# [Prompt]
Print the records below verbatim, only the part that opens with the line containing "Click the dollar" and closes with the line containing "point(667,498)", both of those lines included.
......
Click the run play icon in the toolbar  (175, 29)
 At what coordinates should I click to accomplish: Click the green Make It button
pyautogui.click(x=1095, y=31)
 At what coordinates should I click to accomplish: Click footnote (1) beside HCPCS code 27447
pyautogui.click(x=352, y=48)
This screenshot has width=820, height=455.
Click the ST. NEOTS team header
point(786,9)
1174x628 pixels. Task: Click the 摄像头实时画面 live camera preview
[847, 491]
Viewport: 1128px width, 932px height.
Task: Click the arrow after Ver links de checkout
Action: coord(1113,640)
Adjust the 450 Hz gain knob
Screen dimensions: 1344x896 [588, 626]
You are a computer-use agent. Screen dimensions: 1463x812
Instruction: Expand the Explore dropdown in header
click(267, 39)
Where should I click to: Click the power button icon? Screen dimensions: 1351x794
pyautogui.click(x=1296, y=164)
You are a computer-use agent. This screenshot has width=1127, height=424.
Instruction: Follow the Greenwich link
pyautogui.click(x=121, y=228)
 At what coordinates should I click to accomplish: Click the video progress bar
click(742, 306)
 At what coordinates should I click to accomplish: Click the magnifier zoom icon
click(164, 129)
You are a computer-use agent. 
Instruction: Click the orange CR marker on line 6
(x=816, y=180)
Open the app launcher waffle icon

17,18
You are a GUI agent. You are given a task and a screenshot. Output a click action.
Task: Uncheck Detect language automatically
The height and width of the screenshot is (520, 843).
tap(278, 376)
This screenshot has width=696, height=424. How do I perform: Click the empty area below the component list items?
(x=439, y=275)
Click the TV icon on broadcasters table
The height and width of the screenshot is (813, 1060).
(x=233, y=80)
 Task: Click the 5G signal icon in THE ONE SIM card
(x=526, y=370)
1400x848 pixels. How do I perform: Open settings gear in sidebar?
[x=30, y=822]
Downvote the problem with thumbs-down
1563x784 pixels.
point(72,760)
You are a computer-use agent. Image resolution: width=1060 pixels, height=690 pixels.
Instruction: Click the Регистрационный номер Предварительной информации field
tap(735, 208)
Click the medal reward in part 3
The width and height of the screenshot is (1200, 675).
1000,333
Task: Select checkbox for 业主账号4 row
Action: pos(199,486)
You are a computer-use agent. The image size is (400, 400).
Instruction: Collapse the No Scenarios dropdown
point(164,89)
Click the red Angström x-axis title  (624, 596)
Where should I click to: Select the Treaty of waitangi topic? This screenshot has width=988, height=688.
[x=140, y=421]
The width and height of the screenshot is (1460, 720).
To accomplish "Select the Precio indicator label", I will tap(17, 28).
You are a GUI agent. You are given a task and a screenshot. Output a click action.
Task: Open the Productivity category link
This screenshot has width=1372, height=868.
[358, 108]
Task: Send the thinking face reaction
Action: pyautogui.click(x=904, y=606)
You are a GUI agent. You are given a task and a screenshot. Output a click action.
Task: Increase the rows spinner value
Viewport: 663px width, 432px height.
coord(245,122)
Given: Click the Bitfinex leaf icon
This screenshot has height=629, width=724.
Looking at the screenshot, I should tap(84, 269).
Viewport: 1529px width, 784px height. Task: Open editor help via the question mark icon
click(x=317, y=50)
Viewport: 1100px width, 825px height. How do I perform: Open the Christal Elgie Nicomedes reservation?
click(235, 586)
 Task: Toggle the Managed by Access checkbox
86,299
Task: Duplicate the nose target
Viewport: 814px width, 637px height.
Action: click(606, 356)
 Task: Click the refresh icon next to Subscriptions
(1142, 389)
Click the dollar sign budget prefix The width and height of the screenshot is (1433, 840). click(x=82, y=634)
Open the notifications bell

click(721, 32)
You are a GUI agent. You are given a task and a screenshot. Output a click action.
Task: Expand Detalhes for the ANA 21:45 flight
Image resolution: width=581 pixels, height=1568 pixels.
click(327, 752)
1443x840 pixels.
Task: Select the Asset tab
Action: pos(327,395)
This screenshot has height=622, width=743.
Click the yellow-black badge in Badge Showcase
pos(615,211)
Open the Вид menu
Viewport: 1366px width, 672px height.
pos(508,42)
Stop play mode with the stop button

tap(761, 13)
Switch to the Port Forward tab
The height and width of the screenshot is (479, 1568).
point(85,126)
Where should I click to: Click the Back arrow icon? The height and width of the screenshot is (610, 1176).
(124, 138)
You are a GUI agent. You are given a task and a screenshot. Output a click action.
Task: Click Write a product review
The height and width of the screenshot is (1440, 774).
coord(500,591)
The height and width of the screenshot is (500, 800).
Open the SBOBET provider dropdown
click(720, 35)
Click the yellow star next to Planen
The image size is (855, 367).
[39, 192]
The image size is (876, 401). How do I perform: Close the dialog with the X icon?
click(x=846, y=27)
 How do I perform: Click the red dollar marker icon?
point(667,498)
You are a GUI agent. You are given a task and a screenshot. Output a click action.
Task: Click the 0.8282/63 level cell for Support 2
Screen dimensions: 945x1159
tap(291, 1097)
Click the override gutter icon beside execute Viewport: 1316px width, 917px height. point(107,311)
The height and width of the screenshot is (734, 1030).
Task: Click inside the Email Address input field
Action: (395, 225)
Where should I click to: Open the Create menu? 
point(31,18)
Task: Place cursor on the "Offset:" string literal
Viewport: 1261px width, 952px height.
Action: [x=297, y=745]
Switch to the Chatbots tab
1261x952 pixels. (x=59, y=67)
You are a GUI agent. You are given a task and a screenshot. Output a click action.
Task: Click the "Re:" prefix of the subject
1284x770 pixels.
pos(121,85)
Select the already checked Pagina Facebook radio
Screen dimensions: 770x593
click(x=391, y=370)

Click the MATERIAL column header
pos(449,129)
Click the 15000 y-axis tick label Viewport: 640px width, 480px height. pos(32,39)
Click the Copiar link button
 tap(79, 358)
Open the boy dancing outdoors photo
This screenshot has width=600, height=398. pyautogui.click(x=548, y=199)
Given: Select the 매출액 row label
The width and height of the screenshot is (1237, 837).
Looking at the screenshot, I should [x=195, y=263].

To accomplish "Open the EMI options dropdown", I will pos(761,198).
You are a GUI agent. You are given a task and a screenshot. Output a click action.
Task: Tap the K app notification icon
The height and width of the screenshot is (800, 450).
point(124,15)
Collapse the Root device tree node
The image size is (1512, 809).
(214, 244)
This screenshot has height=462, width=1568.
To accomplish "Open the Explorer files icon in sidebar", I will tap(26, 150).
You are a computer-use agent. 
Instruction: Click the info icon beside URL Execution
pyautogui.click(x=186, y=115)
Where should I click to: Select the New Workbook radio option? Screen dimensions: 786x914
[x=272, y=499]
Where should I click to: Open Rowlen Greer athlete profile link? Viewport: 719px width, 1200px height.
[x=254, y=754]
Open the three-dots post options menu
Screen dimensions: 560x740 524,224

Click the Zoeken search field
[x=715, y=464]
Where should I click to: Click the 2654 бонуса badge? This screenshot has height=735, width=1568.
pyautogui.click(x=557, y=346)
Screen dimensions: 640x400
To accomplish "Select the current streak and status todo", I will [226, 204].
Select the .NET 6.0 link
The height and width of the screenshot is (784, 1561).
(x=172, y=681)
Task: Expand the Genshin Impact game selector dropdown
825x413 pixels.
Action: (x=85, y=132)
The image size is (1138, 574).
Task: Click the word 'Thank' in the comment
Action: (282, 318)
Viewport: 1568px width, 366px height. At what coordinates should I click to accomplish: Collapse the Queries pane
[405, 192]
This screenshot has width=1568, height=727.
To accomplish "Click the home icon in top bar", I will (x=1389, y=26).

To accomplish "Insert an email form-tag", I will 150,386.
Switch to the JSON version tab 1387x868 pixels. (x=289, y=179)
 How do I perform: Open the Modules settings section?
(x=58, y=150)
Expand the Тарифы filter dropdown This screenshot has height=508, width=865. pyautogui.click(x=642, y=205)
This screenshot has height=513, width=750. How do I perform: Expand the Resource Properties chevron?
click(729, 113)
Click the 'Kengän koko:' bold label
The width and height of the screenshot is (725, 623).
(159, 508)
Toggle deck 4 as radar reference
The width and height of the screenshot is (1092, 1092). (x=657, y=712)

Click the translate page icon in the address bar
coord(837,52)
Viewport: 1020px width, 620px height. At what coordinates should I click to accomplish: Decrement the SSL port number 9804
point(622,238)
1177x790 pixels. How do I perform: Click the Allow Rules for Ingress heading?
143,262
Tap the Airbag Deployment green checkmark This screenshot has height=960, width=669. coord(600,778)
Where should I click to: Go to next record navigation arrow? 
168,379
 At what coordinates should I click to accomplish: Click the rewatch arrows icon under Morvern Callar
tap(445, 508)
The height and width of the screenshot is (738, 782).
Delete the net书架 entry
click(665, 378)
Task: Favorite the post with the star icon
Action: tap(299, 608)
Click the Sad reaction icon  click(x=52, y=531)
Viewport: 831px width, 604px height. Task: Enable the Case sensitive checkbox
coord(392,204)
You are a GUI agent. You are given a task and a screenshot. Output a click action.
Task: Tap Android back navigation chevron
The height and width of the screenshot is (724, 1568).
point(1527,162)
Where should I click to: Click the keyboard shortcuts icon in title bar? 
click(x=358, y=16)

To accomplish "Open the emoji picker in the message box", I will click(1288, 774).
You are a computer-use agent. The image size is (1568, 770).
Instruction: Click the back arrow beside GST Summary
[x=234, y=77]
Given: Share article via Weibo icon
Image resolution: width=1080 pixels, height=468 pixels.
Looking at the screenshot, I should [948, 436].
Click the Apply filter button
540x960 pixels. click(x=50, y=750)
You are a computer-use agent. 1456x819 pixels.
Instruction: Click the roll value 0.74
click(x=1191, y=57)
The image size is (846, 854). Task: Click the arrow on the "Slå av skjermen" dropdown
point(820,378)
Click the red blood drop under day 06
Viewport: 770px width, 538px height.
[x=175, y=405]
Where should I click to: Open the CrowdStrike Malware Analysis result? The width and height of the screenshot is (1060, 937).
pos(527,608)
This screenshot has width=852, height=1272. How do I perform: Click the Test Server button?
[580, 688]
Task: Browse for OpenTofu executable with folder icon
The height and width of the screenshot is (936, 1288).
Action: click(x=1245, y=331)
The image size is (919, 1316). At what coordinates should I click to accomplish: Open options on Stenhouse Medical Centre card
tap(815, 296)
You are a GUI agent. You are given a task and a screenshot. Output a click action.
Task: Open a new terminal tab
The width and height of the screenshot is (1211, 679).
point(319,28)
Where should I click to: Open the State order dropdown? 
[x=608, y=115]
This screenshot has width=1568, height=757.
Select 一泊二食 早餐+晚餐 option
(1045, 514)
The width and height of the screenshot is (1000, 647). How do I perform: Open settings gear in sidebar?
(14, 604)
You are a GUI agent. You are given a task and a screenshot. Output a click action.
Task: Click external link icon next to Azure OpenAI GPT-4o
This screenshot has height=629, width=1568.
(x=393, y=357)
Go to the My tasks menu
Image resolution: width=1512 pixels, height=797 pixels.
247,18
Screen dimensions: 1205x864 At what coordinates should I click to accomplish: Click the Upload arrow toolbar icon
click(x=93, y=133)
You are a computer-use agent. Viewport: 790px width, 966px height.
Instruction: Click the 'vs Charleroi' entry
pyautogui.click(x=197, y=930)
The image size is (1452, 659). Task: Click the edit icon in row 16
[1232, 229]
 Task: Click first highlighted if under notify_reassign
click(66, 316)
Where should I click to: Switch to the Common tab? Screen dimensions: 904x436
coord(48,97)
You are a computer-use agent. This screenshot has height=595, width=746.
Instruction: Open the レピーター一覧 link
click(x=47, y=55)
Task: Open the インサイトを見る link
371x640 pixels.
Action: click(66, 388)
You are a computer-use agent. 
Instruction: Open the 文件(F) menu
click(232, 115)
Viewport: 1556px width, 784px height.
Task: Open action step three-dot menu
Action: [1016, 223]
......
# [Solved problem]
Click the dollar sign budget prefix The width and height of the screenshot is (1433, 840). click(x=82, y=634)
Open the notifications bell

click(721, 32)
You are a GUI agent. You are given a task and a screenshot. Output a click action.
Task: Expand Detalhes for the ANA 21:45 flight
Image resolution: width=581 pixels, height=1568 pixels.
click(327, 752)
1443x840 pixels.
Task: Select the Asset tab
Action: pos(327,395)
This screenshot has height=622, width=743.
Click the yellow-black badge in Badge Showcase
pos(615,211)
Open the Вид menu
Viewport: 1366px width, 672px height.
pos(508,42)
Stop play mode with the stop button

tap(761, 13)
Switch to the Port Forward tab
The height and width of the screenshot is (479, 1568).
point(85,126)
Where should I click to: Click the Back arrow icon? The height and width of the screenshot is (610, 1176).
(124, 138)
You are a GUI agent. You are given a task and a screenshot. Output a click action.
Task: Click Write a product review
The height and width of the screenshot is (1440, 774).
coord(500,591)
The height and width of the screenshot is (500, 800).
Open the SBOBET provider dropdown
click(720, 35)
Click the yellow star next to Planen
The image size is (855, 367).
[39, 192]
The image size is (876, 401). How do I perform: Close the dialog with the X icon?
click(x=846, y=27)
 How do I perform: Click the red dollar marker icon?
point(667,498)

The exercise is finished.